FIELD OF THE INVENTION

The invention relates to a watch self-winding device with rotary motion, comprising a base carrying a motor for driving a mobile support in rotation relative to said base, which support is arranged so as to receive a mechanical watch or an electronic watch with a mechanical power source in a winding position, and comprises at least one upper watch holder comprising a receiving surface for direct contact with a watch fixed to said support.
The invention relates to the field of storing and maintaining watches, and in particular to the winding thereof, and to the adjustment of the rate thereof and/or to the adjustment of the state thereof. The invention more particularly relates to the field of self-winding mechanisms, and the optimisation thereof in order to provide the user with a watch having a sufficient power reserve, with a well-adjusted rate and a correct display state.

BACKGROUND OF THE INVENTION

The European patent document EP33339984B1 filed by The Swatch Group Research & Development Ltd describes a device for winding watches, comprising acoustic watch inspection means for determining the level of winding or optimal recharging.
Such a current winding device has a microphone for characterising the operation of the watch (rate and amplitude). This microphone must be powered and connected to a fixed base by a cable. This cable has several drawbacks:
it becomes tangled during winding operations;
it hinders handling by the user;
it is visible and detrimental to aesthetics.
Of course, winding can take place by moving the watch holder back and forth (for example an oscillating rotary motion of ±60°) to prevent the cable from becoming tangled, however efficiency is mediocre in the case of a watch wound using an oscillating weight due to the angle required by the oscillating weight to engage. The alternative comprising using a flexible ribbon of conductors, cleverly concealed to minimise hindrance when handling and the aesthetic impact thereof, is not sufficiently reliable as a result of friction and the risk of becoming blocked.

SUMMARY OF THE INVENTION

The present invention proposes developing this principle of acoustically evaluating the degree of winding of a watch.
It further involves doing away with the need for the cable linkage between the microphone and the base, which is very limiting.
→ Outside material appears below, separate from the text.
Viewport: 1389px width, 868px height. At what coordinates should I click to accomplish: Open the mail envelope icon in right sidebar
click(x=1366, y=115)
The elimination of the cable connecting the contact microphone of the winding device to the fixed base allows for continuous winding and improves the ergonomics and aesthetics.
The invention thus relates to a watch self-winding device with rotary motion according to claim 1.
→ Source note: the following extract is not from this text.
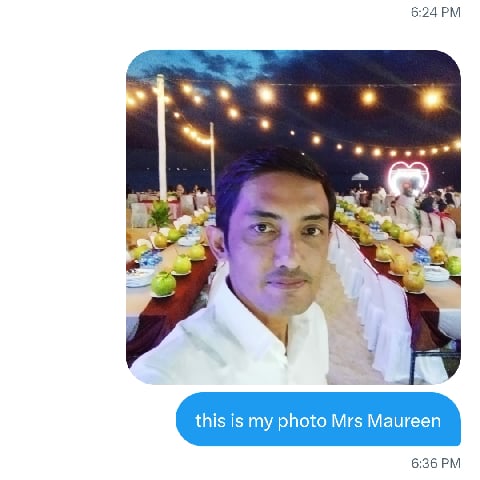
Task: Click the white pole in the photo
Action: pyautogui.click(x=161, y=137)
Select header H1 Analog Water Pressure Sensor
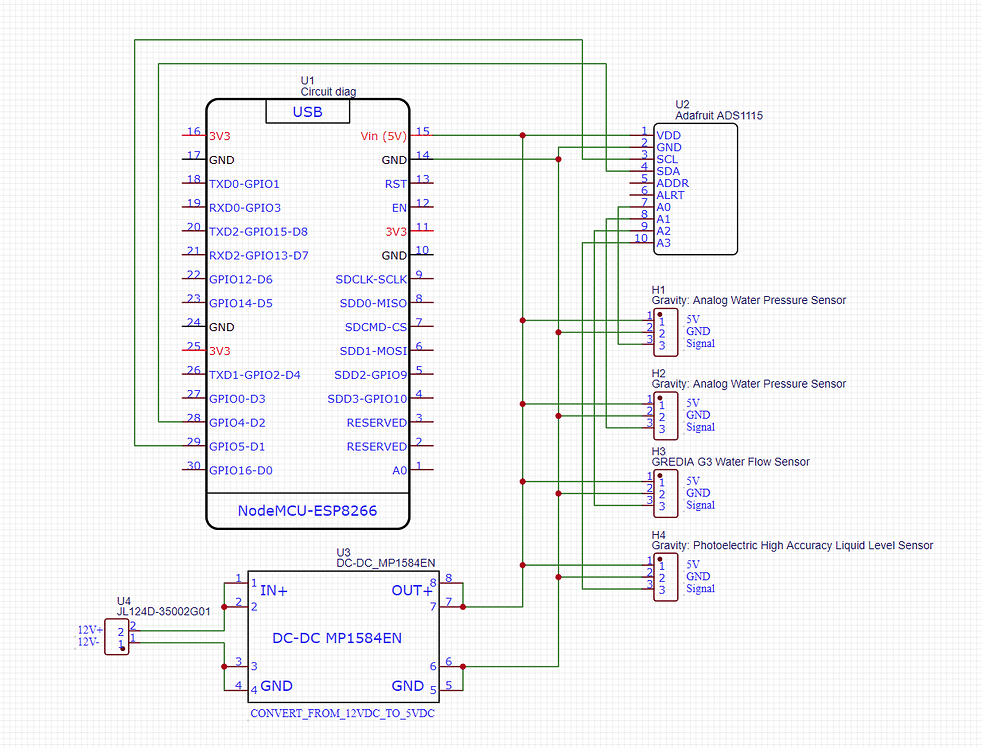Image resolution: width=982 pixels, height=748 pixels. [665, 331]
BRIEF DESCRIPTION OF THE DRAWINGS

Other features and advantages of the invention will be better understood upon reading the following detailed description given with reference to the accompanying drawings, in which:

FIG. 1 diagrammatically shows an exploded, perspective view of a device according to the invention, with the lower part of a case formed by a base carrying a motor, the output shaft whereof can be seen inside an opening of the base; a fixed coil is disposed in the vicinity of this motor and powered, so as to transmit, in a contactless manner, power to a second coil, which is capable of moving and belongs to an assembly which comprises, in the upper part thereof, a support receiving a watch, this support containing a microphone not visible in this figure;

FIG. 2 diagrammatically shows an exploded sectional view, passing through the axis of the motor, of the device in FIG. 1, the microphone whereof can be seen inside a recess of an upper watch holder placed at the distal end of the support, immediately below the movement of the watch;

FIG. 3 diagrammatically shows an assembled sectional view, passing through the axis of the motor, of the same device;

FIG. 4 is a block diagram showing the interaction of the power or signal generation, transmission, analysis and control modules;

FIGS. 5 and 6 diagrammatically show a perspective view of a case comprising this device according to the invention, from different angles.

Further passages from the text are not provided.